A continuous function is one that can be drawn without lifting your pencil. A discontinuous function cannot be drawn like this because it has one or more discontinuities. There are three types of discontinuities:

- point discontinuity (hole)
- jump discontinuity (jump)
- infinite discontinuity (asymptote)

We can also talk about whether a function is continuous at a particular point. For example, the function graphed above is continuous at 3.

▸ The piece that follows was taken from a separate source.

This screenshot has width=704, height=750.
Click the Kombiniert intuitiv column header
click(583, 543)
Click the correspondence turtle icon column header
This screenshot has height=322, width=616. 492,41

Drawing a curve without lifting your pencil is a good way of thinking about continuity, but this isn’t a very good definition. Here is a formal definition with some mathematical rigour in it: a function $\displaystyle f$ is continuous at $\displaystyle a$ if

$\displaystyle f{\left ( a \right )}$ is defined$\displaystyle \qquad \allowbreak\quad\allowbreak\text{and}\allowbreak\quad\allowbreak \qquad \lim_{x \to a} f{\left ( x \right )} = f{\left ( a \right )}$.

Let’s try using this definition. Consider the following piecewise function:

$\displaystyle f{\left ( x \right )} = \left \lbrace \begin{matrix} x^{2} - 3 & \allowbreak\quad\allowbreak\text{if}\allowbreak\quad\allowbreak x \le - 1 \\ x - 1 & \allowbreak\quad\allowbreak\text{if}\allowbreak\quad\allowbreak x > - 1 \end{matrix} \right .$.

Is it continuous at −1? If it is, it must satisfy the two conditions in our definition. Since $\displaystyle f{\left ( - 1 \right )} = - 2$, the first condition is met. Since both pieces of $\displaystyle f$ are continuous individually (they are polynomials) and they intersect at $\displaystyle x = - 1$, the left and right limits are equal and thus

$\displaystyle \lim_{x \to - 1} f{\left ( x \right )} = f{\left ( - 1 \right )} = - 2$,

and the second condition is met. If this doesn’t make sense, try graphing the function. You will see that the function approaches −2 from both the left and the right.